Gynura procumbens ethanol extract improves vascular dysfunction by suppressing inflammation in postmenopausal rats fed a high-fat diet
Published in Pharmaceutical Biology, 2021
Khuzaidatul Azidah Ahmad Nazri, Qodriyah Haji Mohd Saad, Norsyahida Mohd Fauzi, Fhataheya Buang, Ibrahim Jantan, Zakiah Jubri
Due to these beneficial chemical constituents, researchers have extensively investigated the phytoconstituents of GP to demonstrate their therapeutic benefits on modulating hypoglycaemic (Algariri et al. 2014; Sathiyaseelan et al. 2020), hypertensive and cardioprotective (Hoe et al. 2011; Poh et al. 2013), antioxidant (Krishnan et al. 2015; Ahmad Nazri et al. 2019), and inflammatory responses (Ning et al. 2019).
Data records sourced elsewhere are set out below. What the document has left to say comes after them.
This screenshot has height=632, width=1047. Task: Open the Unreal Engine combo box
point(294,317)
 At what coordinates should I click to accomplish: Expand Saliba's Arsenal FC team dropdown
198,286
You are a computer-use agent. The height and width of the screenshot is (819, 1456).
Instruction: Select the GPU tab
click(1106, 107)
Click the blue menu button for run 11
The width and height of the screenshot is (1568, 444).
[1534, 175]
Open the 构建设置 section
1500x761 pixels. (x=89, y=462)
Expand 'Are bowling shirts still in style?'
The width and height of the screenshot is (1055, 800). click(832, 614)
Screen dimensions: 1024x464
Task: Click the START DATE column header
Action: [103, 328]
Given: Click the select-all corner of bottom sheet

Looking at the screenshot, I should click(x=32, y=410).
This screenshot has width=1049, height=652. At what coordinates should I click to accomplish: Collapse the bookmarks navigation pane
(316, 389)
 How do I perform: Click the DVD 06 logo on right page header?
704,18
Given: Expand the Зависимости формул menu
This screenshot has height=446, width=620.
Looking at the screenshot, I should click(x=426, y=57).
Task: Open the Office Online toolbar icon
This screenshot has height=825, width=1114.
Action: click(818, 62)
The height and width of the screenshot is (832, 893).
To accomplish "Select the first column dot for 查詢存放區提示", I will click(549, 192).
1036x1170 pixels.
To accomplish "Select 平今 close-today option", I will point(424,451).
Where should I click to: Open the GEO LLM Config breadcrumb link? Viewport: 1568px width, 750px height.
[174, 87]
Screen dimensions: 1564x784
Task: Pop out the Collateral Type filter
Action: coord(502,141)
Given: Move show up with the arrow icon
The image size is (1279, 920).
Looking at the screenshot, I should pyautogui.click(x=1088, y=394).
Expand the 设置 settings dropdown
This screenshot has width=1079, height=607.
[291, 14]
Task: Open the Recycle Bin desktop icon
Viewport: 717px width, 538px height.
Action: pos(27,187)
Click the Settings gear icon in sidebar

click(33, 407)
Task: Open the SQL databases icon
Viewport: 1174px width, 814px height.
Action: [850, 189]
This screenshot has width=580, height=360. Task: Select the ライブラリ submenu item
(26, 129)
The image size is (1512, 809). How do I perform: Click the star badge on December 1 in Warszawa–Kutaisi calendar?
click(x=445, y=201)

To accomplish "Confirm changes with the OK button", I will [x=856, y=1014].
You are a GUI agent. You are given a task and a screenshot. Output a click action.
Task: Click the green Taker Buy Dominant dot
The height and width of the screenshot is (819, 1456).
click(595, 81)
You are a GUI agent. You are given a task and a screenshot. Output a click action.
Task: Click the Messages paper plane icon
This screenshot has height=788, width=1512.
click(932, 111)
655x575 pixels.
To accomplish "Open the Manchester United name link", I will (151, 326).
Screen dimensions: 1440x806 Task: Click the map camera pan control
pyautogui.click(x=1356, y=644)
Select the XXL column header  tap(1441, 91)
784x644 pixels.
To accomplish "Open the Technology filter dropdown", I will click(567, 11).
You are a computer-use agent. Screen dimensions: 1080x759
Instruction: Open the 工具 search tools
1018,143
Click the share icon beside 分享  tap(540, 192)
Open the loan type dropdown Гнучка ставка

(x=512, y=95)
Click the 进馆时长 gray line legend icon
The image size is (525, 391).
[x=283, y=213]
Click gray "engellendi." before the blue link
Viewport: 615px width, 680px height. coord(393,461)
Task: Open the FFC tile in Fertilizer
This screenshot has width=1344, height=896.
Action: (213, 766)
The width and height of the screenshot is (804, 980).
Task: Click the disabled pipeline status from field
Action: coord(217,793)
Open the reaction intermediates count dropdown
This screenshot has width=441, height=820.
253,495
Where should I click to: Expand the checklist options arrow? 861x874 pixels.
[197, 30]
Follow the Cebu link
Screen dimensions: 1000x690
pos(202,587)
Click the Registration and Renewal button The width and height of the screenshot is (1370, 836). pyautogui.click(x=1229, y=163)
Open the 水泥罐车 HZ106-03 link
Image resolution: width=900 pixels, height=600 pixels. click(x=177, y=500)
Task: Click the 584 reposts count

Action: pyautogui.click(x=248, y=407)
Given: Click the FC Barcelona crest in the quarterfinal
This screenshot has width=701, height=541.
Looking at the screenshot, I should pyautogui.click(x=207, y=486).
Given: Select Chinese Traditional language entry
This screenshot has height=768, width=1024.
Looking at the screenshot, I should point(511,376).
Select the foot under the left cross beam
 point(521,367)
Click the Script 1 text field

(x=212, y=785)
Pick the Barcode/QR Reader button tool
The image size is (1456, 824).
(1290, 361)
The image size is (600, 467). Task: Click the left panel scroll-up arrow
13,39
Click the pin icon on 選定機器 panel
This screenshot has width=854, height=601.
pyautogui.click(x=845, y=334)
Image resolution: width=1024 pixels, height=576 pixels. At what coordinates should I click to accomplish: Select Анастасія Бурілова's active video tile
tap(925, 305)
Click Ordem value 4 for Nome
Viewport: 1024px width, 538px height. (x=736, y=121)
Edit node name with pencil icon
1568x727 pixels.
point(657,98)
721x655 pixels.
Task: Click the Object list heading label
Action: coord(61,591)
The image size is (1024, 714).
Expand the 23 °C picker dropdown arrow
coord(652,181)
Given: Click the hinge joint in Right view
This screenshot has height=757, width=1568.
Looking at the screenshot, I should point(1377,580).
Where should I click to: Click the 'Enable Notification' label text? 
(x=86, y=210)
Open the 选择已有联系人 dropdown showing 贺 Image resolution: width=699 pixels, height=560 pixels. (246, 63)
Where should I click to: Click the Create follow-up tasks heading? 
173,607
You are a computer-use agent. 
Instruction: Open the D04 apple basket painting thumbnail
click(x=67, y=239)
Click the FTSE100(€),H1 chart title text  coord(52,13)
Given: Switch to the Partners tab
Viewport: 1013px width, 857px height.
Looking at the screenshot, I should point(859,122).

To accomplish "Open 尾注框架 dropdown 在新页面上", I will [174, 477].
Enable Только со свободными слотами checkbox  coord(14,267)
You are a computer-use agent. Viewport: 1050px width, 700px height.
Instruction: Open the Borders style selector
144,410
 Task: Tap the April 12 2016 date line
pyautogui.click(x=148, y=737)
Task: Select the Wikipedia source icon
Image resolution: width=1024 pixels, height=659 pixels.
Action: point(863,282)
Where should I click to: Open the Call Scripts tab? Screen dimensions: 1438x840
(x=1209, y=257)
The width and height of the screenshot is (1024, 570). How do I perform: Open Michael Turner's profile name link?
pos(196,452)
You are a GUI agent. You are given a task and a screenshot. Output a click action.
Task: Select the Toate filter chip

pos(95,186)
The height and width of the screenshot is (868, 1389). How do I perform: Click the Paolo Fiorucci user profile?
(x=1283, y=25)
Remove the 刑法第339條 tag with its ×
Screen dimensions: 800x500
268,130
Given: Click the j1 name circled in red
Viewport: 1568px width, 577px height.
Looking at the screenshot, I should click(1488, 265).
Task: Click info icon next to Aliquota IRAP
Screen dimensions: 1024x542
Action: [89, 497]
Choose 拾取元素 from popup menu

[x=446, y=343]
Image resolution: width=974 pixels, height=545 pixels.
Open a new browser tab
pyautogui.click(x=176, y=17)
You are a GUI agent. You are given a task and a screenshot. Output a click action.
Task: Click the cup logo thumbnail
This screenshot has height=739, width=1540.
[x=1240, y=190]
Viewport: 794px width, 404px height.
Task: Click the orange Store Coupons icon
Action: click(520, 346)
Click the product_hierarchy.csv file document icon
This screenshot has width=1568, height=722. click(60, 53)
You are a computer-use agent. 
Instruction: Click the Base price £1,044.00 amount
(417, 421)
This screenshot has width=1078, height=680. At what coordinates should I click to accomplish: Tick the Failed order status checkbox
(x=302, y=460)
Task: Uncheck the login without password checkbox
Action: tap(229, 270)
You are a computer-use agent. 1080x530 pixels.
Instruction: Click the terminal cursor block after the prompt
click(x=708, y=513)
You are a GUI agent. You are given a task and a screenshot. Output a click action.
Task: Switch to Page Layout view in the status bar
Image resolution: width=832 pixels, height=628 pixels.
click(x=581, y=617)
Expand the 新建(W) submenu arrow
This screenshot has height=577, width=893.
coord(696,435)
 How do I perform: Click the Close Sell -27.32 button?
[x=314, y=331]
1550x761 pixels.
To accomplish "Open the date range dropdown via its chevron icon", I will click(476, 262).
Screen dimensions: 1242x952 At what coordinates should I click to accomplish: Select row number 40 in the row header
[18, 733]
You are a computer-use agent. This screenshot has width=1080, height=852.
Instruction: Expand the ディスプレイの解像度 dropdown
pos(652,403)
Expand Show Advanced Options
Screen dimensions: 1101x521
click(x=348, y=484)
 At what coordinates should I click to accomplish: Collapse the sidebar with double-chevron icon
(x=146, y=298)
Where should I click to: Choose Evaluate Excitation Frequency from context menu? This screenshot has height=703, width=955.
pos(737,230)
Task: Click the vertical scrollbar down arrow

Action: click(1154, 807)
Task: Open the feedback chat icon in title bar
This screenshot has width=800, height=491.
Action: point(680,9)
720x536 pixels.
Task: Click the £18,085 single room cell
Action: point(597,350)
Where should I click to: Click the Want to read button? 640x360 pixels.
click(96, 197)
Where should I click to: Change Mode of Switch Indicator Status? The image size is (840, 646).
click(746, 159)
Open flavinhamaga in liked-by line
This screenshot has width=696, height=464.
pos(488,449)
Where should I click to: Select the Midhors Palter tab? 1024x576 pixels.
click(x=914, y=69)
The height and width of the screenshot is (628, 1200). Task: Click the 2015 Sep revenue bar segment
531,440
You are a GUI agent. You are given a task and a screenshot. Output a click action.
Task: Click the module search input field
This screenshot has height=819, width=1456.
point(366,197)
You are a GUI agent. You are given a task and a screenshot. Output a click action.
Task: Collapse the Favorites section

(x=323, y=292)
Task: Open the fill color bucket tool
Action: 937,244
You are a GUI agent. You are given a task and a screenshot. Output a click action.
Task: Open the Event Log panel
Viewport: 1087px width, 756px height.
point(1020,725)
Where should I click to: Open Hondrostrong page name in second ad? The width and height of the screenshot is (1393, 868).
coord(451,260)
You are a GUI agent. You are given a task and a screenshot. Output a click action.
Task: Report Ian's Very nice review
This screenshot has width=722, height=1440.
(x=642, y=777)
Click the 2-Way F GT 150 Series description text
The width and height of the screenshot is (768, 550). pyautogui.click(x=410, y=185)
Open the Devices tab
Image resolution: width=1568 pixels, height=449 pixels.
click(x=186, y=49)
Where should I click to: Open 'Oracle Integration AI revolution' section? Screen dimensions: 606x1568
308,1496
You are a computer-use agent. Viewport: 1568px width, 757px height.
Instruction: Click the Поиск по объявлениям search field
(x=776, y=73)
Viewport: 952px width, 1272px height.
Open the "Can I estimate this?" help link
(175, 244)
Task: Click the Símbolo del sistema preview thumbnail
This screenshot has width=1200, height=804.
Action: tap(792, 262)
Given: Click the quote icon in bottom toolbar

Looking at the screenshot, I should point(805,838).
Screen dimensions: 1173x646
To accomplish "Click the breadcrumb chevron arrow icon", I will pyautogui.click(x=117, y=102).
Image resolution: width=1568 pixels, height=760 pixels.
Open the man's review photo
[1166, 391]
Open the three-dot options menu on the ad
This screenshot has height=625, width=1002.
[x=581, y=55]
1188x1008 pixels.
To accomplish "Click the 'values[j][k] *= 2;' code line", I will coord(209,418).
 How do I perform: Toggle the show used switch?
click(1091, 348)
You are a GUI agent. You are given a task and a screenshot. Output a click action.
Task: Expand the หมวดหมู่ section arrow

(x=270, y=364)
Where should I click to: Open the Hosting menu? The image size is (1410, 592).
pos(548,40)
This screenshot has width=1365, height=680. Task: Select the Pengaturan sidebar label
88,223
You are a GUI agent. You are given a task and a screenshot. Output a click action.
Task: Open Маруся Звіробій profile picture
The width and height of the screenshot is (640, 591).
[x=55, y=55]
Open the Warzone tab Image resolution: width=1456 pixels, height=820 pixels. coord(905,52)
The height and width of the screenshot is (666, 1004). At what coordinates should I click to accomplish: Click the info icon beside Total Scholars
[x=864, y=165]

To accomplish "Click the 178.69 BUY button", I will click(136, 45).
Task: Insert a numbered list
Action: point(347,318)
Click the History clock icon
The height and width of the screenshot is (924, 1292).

Wong et al. (2015) showed that kaempferol, a major constituent of GP, inhibited the growth of Plasmodium falciparum 3D7 by modulating GSK3β (Ser9) enzyme, which was critical in regulating pathogen-induced inflammatory responses through phosphorylation in the life cycle of the plasmodial parasite during infection. Kim and Kim (2011) showed that astragalin (kaempferol-3-O-glucoside) inhibited lipopolysaccharide (LPS)-induced pro-inflammatory cytokine mediators, interleukin-6 (IL-6), IL-8, matrix metalloproteinase-1 (MMP-1), matrix metallopeptidase-9 (MMP-9), tumour necrosis factor-alpha (TNF-α), and interferon-gamma (IFN-γ) through nuclear factor kappa B (NF-κB) expression in LPS-activated mouse macrophages. Moreover, astragalin increased the expression of an anti-inflammatory cytokine, IL-10 when supplemented with GP extract (Wong et al. 2015). Ning et al. (2019) reported that 80% ethanol GP extract has high potential in preventing inflammation by regulating NO production and iNOS expression in RAW264.7 macrophages-LPS stimulated cells. This study showed that the pre-treatment with 250 μg/mL of GP could increase the cell viability by 90% and suppressed the expression of iNOS protein and NO production in LPS-stimulated RAW264.7 macrophages. In addition, astragalin might be the phytoconstituent of GP extract that exerted an anti-inflammatory effect in the LPS-stimulated RAW 264.7 cells.